Wednesday, May 18, 2011
Boneless pork chops
Growing up with 'shake n bake' pork chops that were cooked to death for fear my mother would kill us with trichinosis, I found it a challenge to cook juicy boneless pork. Last night was most definitely a success.
Freedom farm boneless pork, rosemary, salt pepper, and butter.
I just melted butter in a cast iron skillet, and pan fried in seasoning, then when they were almost completely cooked, I removed them from the heat and let them rest. Perfect!
Served with roast pumpkin and spinach salad.
Sunday, March 20, 2011
Fish Cakes and Kumara & Parsnip Chips
Fish Cakes: from my friend Vee
INGREDIENTS
garlic cloves - the more the merrier to keep the vampires away
1/2 lg onion quartered
4 eggs
about 1lb raw chopped tender white fish fillet (I used grenadier. Sole, snapper, tarakihi, or other can be easily substituted)
1 cup almond flour
a touch of tarragon
A few leaves of fresh basil (or a tsp or so of dried)
Cajun seasoning
coconut oil (to cook in)
DIRECTIONS
Pulse garlic, onions in a food processor
Add eggs and process enough to blend
Add fish chunks and process to blend fish well
Pour into bowl and mix in almond flour. See picture for consistency.
Form batter into cakes and fry in coconut oil on medium heat until browned, flipping once.

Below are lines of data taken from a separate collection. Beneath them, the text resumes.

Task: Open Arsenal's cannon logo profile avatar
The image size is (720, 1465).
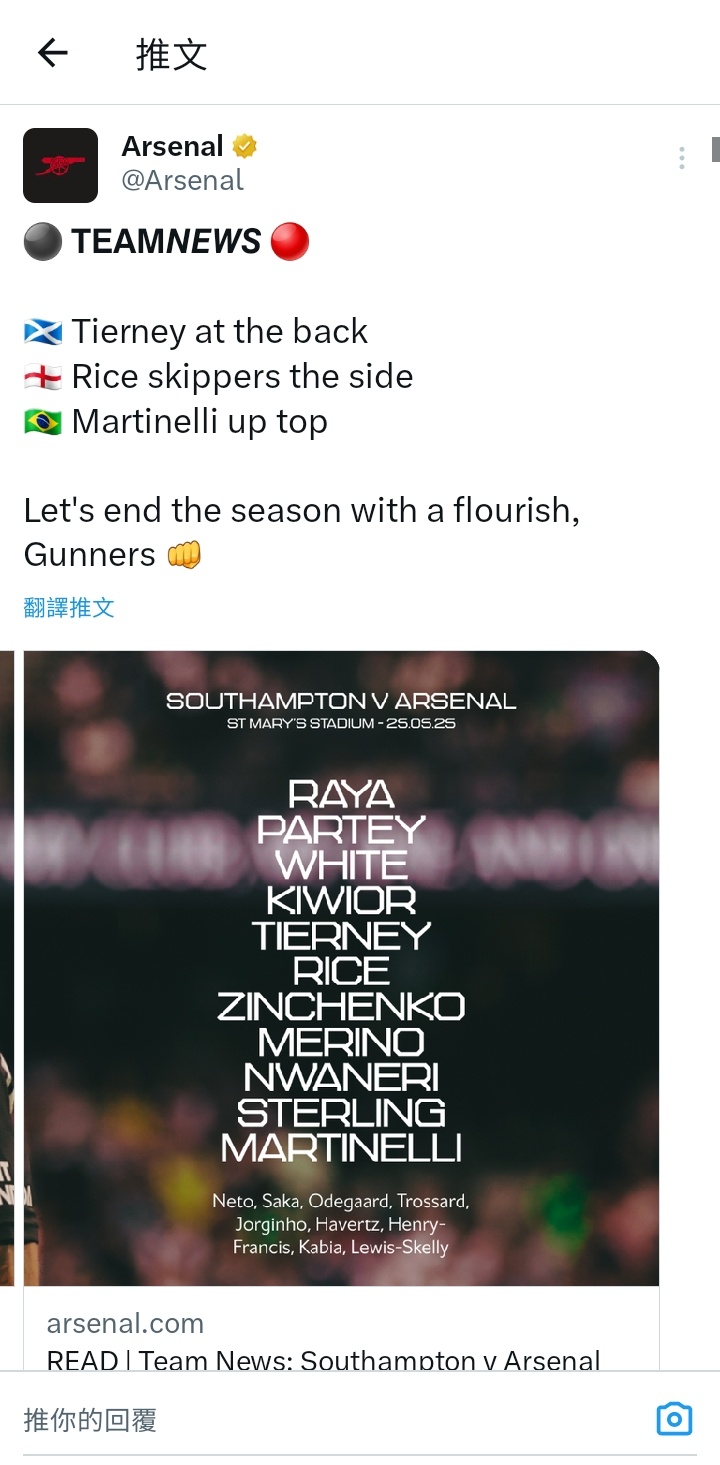Action: point(60,165)
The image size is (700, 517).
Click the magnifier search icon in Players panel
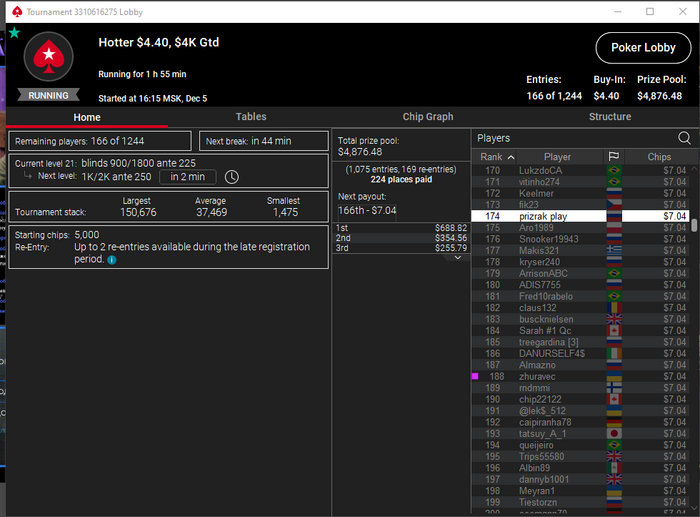click(x=684, y=138)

Drain finished cakes on paper towel.
I served with homemade garlic mayo.
Kumara and parsnips:
Use vegetable peeler to get thin slices, coat in olive oil, salt and pepper. Heat a pan and cook in rendered duck fat for best flavor. flip once and cook til crunchy. Drain on paper towel. Good hot or cold. Don't overload the pan or they will be mushy.
Enjoy!
Sunday, February 13, 2011
Venison, Kumara and Salad
He selected some sausages, venison and 500 grams of rendered duck fat.
Barbecued Venison
1 x 1kg Venison Denver Leg cut into pieces about 4-5cm thick
Marinade:
1Tbsp finely chopped fresh Rosemary
Maldon sea Salt
Freshly ground pepper
To prepare meat butterfly Denver leg if needed. Sprinkle with Rosemary, Salt and Pepper. Marinate in the fridge for 1-4 hours. Preheat and oil the BBQ grill, cook meat for 3-4 minutes over high heat on each side, or until medium rare, rest for 10 minutes off the heat in a warm place.
Serves 5-6
Kumara (sweet potato) diced & cooked in rendered duck fat. Salt, pepper and a bit of rosemary. We served with side salad.

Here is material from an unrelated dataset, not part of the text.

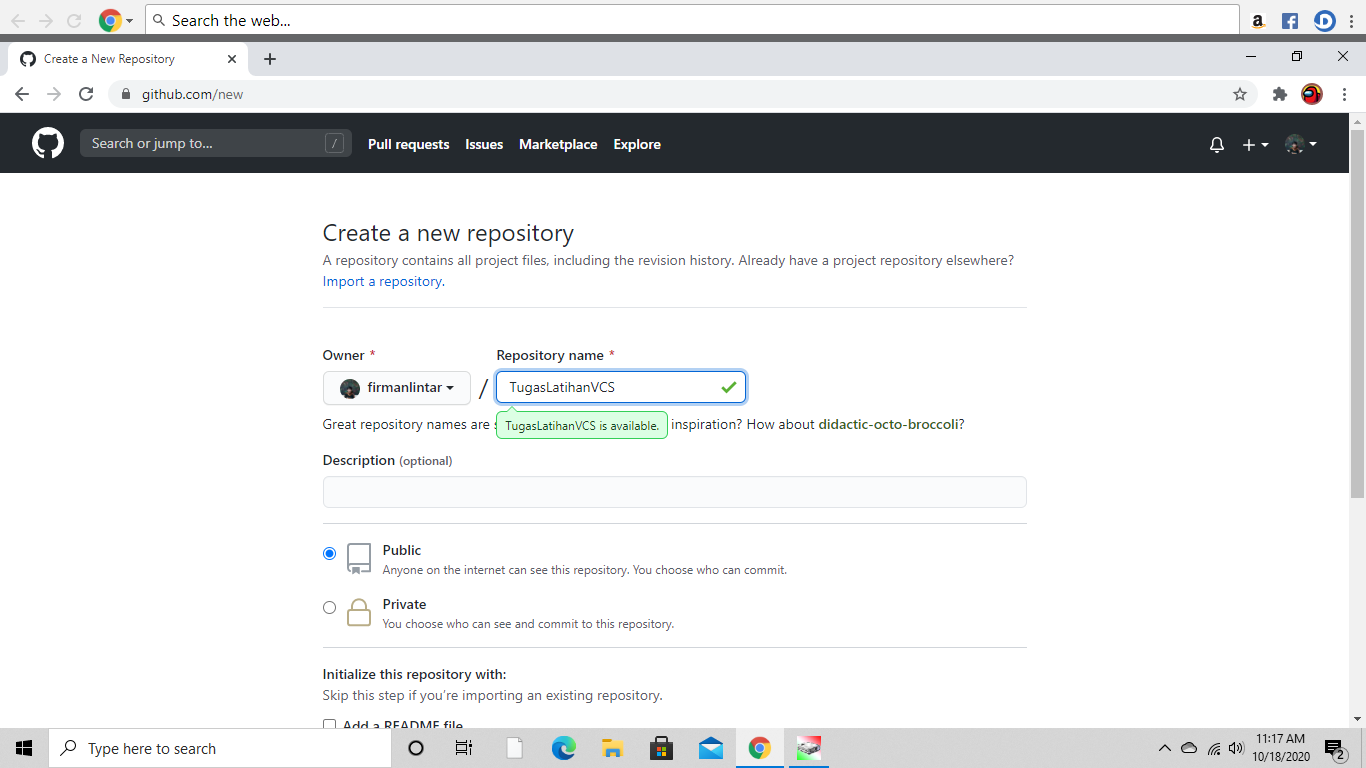This screenshot has height=768, width=1366.
Task: Open Chrome's three-dot menu
Action: coord(1344,93)
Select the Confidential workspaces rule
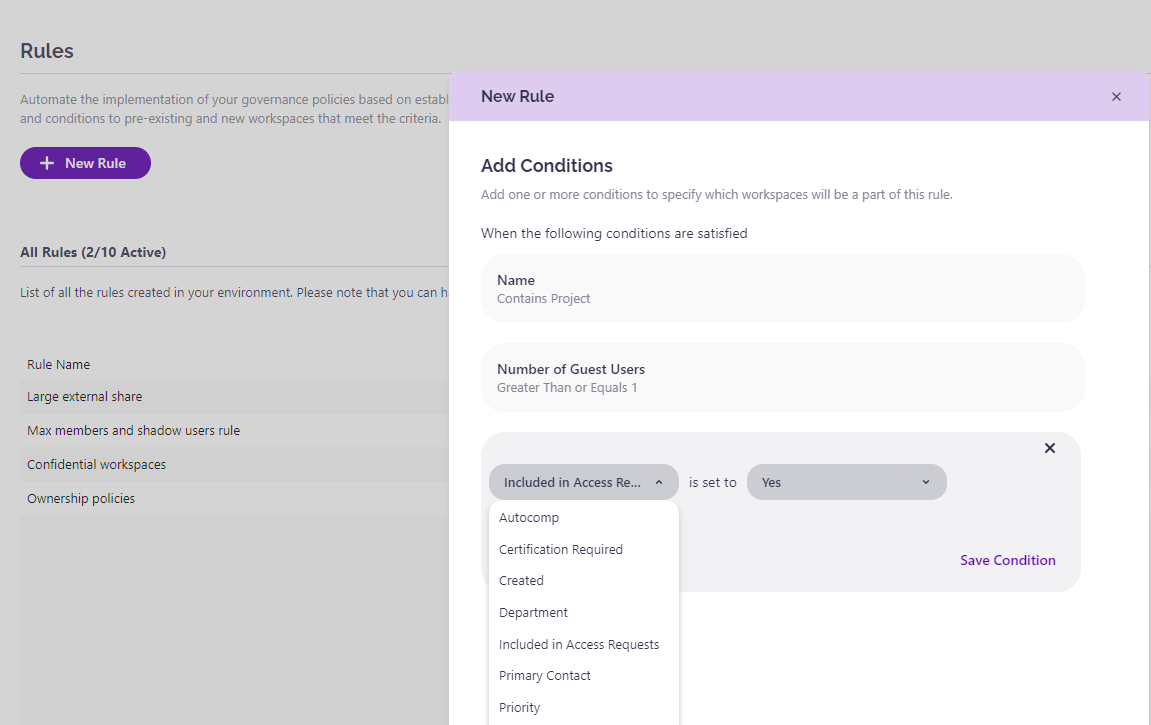This screenshot has height=725, width=1151. [x=96, y=465]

Thursday, January 20, 2011
Preparing for the Week
Here is a post from Robb Wolf on how to prep a weeks worth of meals in advance. Although they mention some bulk stores, I find Moore Wilsons in Wellington to have some great meat choices. They carry Freedom Farm brands, gluten free sausages, fresh seafood and lots of produce. Check it out. No Excuses.
Act like a paleo boyscout and "Be Prepared"
Tuesday, January 18, 2011
Sloppy Joe's
Here is a spicy cocoa version of an old favorite. Since we will not be serving this over the traditional hamburger bun, you have several options. I like to make a bed of romaine lettuce and tomato slices, but there are many possibilities: eggplant, squash, nut patties, you name it.
30 minutes
· 1kg ground turkey or beef (preferably prime grass-fed)
· 1 cup chopped onion
· 1 cup tomato puree
· 2 Tbsp cocoa powder
· 1 Tbsp chili powder
· ½ tsp yellow mustard powder
· 1 ½ tsp ground black pepper
Cook meat and onion in a large skillet on medium heat for 10 to 15 minutes, until the meat is browned. Stir in the remaining ingredients and heat for another 10 to 15 minutes. Serve over vegetables of your choice. Makes 4 servings.